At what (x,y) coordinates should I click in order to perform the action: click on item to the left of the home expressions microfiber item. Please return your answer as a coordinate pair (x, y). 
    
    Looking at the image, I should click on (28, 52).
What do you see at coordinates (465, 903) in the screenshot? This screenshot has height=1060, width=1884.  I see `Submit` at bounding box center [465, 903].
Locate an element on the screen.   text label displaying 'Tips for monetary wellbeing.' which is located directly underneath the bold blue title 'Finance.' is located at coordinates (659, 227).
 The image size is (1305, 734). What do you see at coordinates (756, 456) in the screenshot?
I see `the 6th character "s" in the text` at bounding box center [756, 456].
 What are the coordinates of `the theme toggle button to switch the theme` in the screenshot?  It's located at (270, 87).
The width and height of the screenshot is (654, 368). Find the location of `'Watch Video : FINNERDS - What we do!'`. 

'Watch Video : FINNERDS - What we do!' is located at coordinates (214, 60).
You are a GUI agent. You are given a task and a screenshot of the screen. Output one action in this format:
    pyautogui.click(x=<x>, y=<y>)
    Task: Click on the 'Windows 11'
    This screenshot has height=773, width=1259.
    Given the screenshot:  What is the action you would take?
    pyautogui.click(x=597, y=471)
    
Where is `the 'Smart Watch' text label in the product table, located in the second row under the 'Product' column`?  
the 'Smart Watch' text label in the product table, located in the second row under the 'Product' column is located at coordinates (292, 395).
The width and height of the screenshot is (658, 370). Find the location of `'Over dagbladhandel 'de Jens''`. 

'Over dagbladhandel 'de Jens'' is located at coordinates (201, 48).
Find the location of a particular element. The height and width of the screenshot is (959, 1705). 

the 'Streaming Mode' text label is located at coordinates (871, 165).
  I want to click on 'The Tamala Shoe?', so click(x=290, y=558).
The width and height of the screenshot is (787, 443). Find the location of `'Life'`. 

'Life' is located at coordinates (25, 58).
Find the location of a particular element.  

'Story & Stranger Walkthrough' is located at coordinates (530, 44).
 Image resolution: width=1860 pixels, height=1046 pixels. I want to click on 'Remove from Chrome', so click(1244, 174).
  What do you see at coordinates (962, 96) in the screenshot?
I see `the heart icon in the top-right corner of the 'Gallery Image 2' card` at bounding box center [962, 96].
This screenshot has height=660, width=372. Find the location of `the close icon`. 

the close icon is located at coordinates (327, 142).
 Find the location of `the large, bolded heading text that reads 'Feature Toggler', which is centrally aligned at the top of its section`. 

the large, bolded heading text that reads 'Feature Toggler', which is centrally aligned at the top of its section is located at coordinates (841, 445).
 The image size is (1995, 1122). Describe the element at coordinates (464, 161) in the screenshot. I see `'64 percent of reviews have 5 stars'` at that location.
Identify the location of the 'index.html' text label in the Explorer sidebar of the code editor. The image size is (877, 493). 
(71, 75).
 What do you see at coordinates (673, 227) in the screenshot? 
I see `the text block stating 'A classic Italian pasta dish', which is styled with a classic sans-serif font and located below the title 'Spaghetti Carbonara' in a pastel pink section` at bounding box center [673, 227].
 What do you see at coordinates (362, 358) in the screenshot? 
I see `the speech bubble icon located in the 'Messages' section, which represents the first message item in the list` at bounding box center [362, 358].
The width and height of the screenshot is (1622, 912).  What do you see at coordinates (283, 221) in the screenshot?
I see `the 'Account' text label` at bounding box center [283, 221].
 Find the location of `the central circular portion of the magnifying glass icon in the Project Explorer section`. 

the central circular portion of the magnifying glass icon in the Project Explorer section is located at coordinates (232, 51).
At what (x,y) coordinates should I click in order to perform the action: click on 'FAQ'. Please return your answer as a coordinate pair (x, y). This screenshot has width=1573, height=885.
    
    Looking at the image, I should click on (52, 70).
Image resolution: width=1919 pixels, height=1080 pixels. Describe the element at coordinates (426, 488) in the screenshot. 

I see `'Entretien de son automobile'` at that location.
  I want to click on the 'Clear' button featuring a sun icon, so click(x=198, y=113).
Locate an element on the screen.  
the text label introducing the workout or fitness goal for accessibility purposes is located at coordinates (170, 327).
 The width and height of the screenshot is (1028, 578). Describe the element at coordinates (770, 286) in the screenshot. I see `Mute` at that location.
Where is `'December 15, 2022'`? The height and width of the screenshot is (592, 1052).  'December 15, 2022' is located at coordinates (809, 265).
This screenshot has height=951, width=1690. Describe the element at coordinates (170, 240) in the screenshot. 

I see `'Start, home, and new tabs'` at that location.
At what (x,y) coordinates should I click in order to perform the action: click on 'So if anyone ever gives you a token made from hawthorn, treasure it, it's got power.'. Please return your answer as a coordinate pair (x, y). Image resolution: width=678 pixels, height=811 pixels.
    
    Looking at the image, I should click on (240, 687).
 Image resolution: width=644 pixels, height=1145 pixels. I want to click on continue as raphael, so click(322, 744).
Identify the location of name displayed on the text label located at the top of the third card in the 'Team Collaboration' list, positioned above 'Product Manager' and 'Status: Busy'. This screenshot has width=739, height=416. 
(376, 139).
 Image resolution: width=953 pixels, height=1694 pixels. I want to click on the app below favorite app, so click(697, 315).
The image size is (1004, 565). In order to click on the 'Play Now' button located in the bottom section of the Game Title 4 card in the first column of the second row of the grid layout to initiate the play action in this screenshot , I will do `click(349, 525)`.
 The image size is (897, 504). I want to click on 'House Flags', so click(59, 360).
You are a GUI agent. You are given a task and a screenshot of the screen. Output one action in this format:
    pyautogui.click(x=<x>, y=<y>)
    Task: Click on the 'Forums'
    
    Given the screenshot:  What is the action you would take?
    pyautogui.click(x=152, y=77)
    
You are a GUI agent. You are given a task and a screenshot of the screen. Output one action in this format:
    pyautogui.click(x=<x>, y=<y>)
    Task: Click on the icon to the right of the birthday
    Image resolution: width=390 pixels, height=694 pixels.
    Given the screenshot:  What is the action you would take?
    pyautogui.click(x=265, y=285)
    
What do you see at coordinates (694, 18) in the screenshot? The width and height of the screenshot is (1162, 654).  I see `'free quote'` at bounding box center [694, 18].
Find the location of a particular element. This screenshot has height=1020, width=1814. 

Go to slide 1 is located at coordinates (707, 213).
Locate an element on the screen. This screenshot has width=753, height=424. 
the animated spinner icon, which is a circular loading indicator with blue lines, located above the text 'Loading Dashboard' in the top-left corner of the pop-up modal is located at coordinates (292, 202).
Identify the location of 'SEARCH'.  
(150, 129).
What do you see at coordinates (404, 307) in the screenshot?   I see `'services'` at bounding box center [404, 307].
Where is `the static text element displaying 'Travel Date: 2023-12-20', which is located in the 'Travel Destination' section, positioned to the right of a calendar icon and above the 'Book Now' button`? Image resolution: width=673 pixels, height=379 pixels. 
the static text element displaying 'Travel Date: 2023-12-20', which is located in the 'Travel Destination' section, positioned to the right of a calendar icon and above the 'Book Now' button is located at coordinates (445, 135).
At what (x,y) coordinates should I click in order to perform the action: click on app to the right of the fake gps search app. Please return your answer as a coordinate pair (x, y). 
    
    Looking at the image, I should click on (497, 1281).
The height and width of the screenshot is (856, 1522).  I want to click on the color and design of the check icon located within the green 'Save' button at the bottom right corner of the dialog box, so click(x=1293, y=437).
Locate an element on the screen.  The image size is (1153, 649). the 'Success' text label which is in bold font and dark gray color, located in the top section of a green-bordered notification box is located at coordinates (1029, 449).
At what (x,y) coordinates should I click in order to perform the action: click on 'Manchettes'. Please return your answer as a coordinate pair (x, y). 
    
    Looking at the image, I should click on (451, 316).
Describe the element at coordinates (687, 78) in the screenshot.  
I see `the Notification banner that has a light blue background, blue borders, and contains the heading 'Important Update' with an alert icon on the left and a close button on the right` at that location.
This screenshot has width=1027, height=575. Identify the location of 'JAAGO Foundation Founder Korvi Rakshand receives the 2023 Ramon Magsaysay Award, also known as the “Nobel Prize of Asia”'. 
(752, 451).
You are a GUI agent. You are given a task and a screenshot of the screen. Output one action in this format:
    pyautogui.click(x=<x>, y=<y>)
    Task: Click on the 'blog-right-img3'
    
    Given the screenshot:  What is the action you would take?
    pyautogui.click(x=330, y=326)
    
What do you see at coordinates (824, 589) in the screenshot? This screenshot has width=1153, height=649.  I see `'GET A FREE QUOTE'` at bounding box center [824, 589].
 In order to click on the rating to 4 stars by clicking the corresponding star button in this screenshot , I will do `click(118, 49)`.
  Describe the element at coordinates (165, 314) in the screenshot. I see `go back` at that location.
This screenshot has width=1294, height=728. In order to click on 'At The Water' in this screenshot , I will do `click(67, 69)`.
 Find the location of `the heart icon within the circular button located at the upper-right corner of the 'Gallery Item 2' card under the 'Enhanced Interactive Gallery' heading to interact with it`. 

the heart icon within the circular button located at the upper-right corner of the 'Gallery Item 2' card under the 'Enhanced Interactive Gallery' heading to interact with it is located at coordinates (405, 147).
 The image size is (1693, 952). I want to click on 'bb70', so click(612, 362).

◆ SET TASK:
Lay out the lines from the very first one through the line containing "Looking at the image, I should click on (28, 52).", both included, as a Markdown table with the columns Row and Line. Number each row and leave out blank lines.

◆ FULL RESPONSE:
| Row | Line |
|---|---|
| 1 | At what (x,y) coordinates should I click in order to perform the action: click on item to the left of the home expressions microfiber item. Please return your answer as a coordinate pair (x, y).  |
| 2 |     Looking at the image, I should click on (28, 52). |